What Would You Do? Strong language in competition entries.

Multiple voices, one author?

Two More Reasons to Support Litopia

Status
Not open for further replies.

Barbara

Full Member
Emeritus
Nov 10, 2017
Cambridgeshire
How do you all feel about using strong language in your writing? I'm working on a short story for a writing competition. Do you think that using strong language hinders one's chances of winning? Or is it perfectly OK to use the odd swear word here or there as long as it is in context? I wouldn't normally be concerned about such things were it not for the comp. Also, it isn't exactly one 'F' word after another 'F' word. But I'm considering using the sentence: Happy Diner, my arse! in a 2000 word story, but this will be as 'bad' as it will get. This sentence is in context and makes sense for this particular situation where emotions are high after a terrorist attack. If anything it should be stronger.

Am I blowing my chances of doing well in a competition by using it? Should I find a 'milder' way of expressing it?

What do you all think.
 
Every competition entry I have ever seen is either littered with profanity or filled with scatalogical references, so don't worry.
In essence, adults swear. They just do. As long as its not done with the intent to shock or sound mature (which never works) but you are writing your characters honestly, it is, IMHO, all good.
EDIT just be honest with yourself and your writing. It needs what it needs.
 
Well it would depend on whether the official rules of the contest call for something specific. My characters all swear like drunken sailors. LOL! I say if it fits the characters and the situation, as oppose to putting it there for say, shock value, then write the story the way it's meant to be written. :)
 
I like your clear thinking, @Howard and @Carol Rose. And what you both say is what I kind of felt. The thing is, the winning entries and runners up etc will be published in a mag, which is why I was wondering if this kind of thing would be taken into account. I haven't seen anything in the rules about swearing and strong language, but it's so subjective, isn't it. One person could say 'oh, poo!' and someone will take offence. I always think, if it's in context it's ok. After all TV is worse.
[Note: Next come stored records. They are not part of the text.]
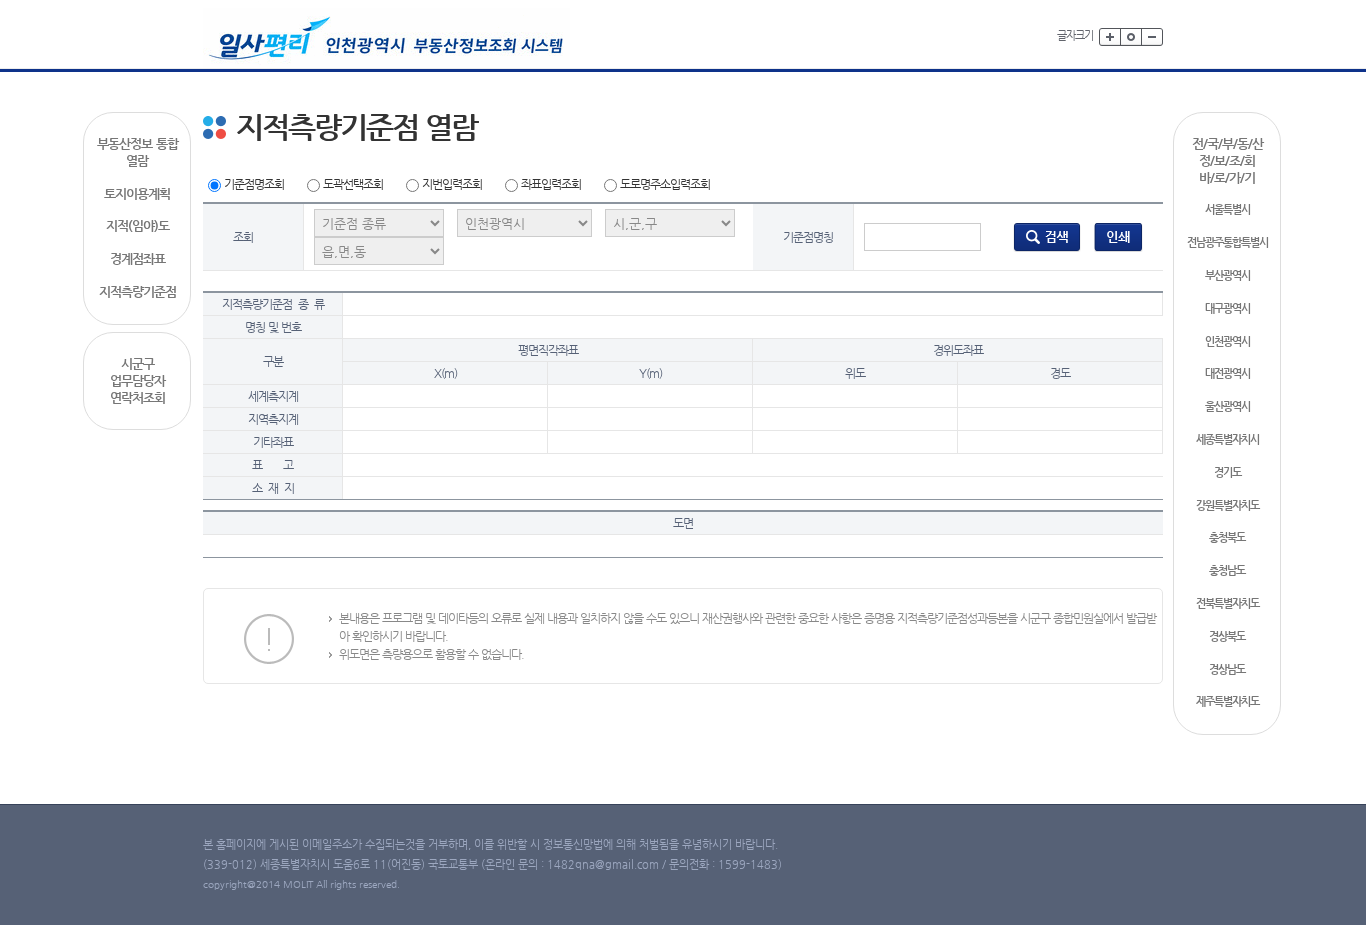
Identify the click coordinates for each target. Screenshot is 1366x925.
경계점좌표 (137, 258)
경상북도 (1227, 636)
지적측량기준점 (137, 291)
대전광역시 (1227, 373)
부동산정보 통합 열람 (137, 152)
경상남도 (1227, 669)
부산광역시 (1227, 275)
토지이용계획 (137, 193)
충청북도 (1227, 537)
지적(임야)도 (137, 225)
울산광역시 (1227, 406)
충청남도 (1227, 570)
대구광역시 (1227, 308)
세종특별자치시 (1227, 439)
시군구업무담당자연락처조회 (137, 380)
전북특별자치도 (1227, 603)
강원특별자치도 (1227, 505)
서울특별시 (1227, 209)
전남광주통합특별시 (1227, 242)
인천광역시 (1227, 341)
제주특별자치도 (1227, 701)
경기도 (1227, 472)
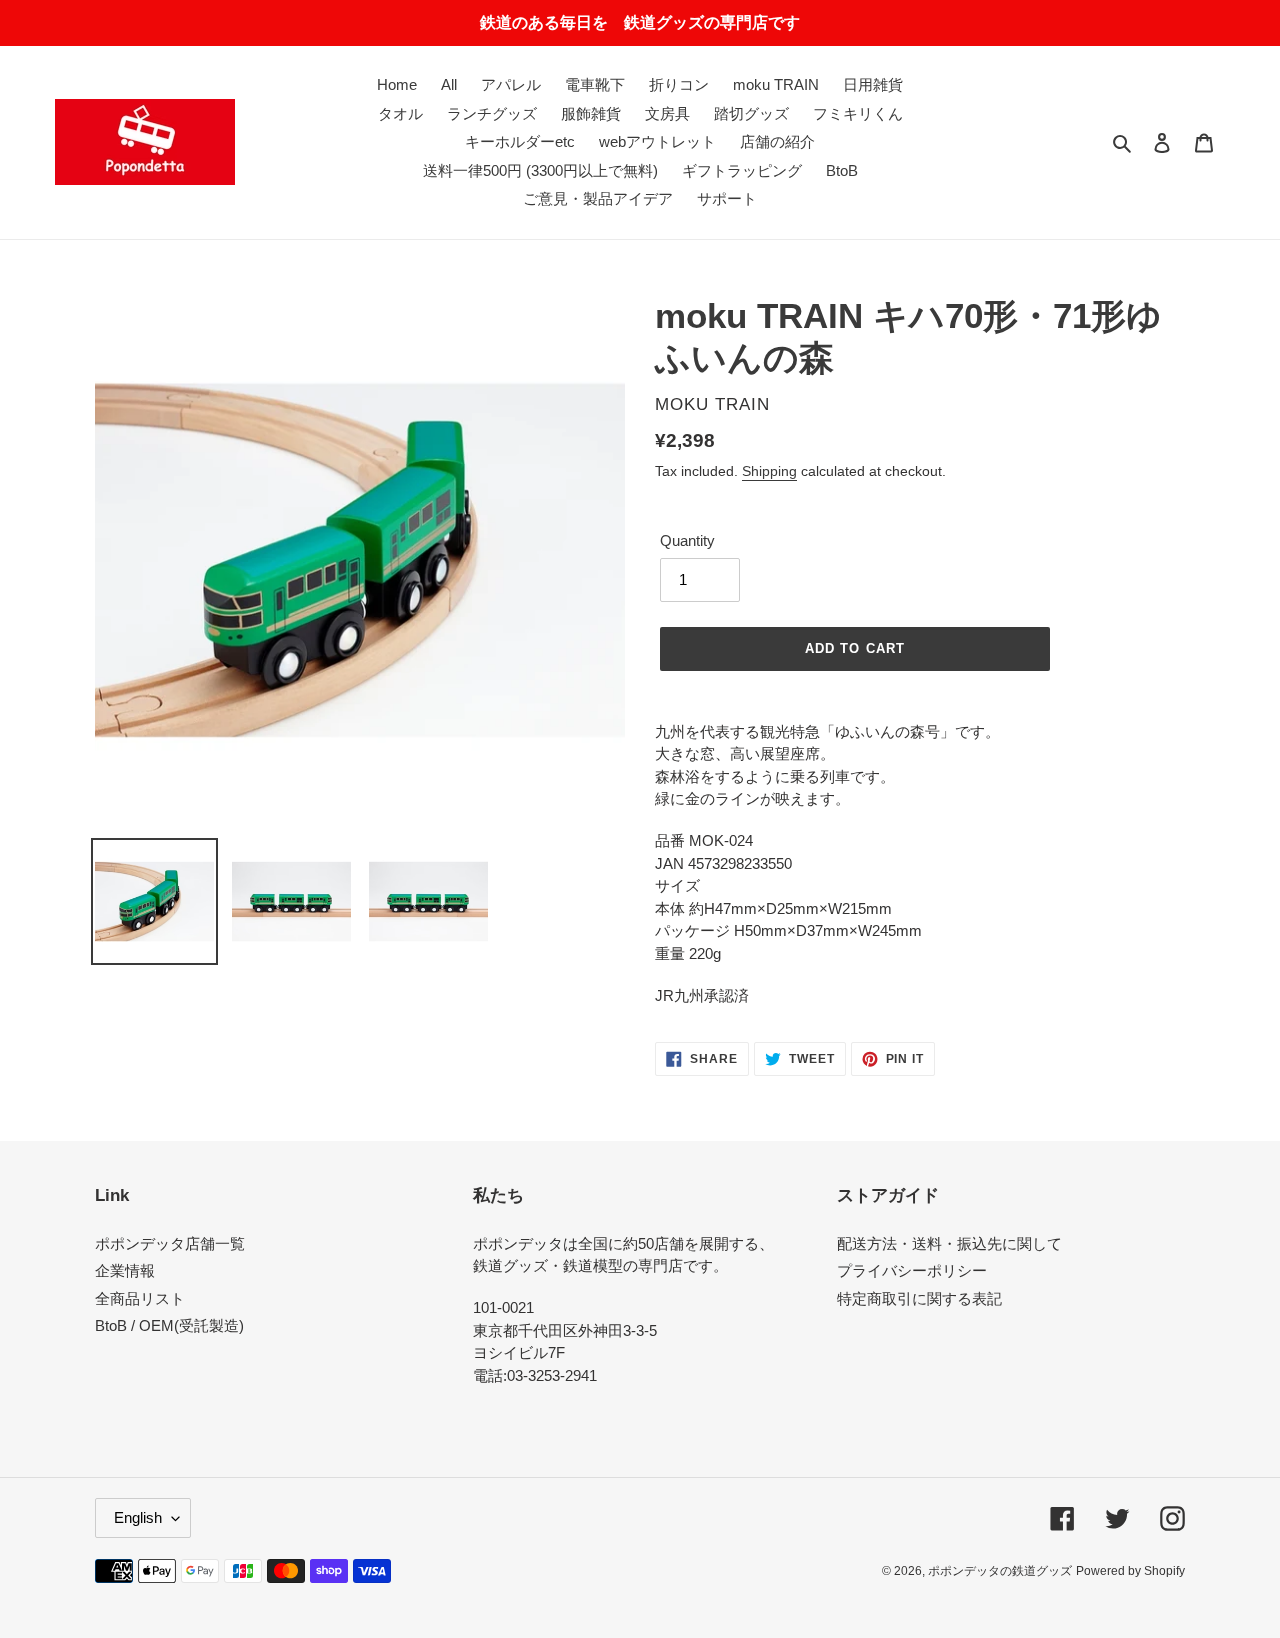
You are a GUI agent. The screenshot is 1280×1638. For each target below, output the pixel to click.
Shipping (769, 471)
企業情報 (125, 1270)
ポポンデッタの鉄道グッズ (1000, 1571)
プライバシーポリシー (912, 1270)
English (138, 1517)
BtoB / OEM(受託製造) (169, 1325)
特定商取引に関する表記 (919, 1298)
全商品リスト (140, 1298)
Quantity (687, 540)
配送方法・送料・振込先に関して (949, 1243)
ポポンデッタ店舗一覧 (170, 1243)
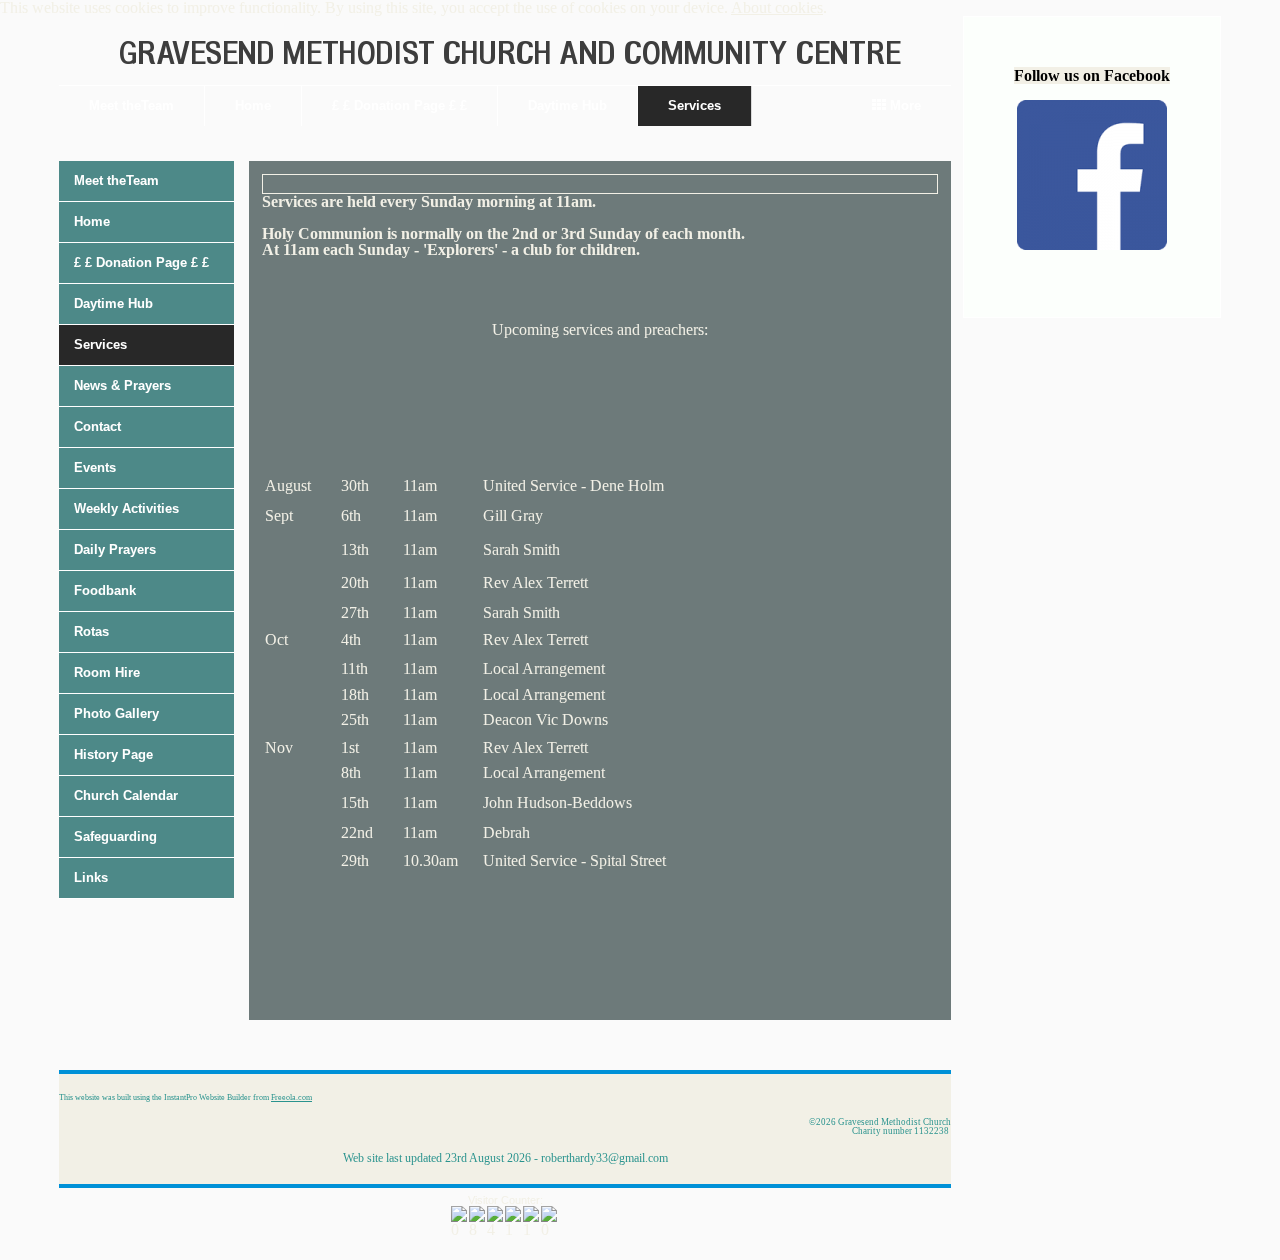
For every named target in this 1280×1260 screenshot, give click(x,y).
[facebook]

Oh, I'll just leave it in there and sod everyone in the comp panel who disagrees. :) Thank you both for your kind response this Saturday evening.
 
Exactly. Go with what is right for what you are writing. You know your work. Nothing else matters.
 
I like your clear thinking, @Howard and @Carol Rose. And what you both say is what I kind of felt. The thing is, the winning entries and runners up etc will be published in a mag, which is why I was wondering if this kind of thing would be taken into account. I haven't seen anything in the rules about swearing and strong language, but it's so subjective, isn't it. One person could say 'oh, poo!' and someone will take offence. I always think, if it's in context it's ok. After all TV is worse.

Oh, I'll just leave it in there and sod everyone in the comp panel who disagrees. :) Thank you both for your kind response this Saturday evening.

Yes! All of this is subjective, even when you're a reader and reading in a genre you love. Some stuff you hate, some stuff you love. :)
 
How do you all feel about using strong language in your writing? I'm working on a short story for a writing competition. Do you think that using strong language hinders one's chances of winning? Or is it perfectly OK to use the odd swear word here or there as long as it is in context? I wouldn't normally be concerned about such things were it not for the comp. Also, it isn't exactly one 'F' word after another 'F' word. But I'm considering using the sentence: Happy Diner, my arse! in a 2000 word story, but this will be as 'bad' as it will get. This sentence is in context and makes sense for this particular situation where emotions are high after a terrorist attack. If anything it should be stronger.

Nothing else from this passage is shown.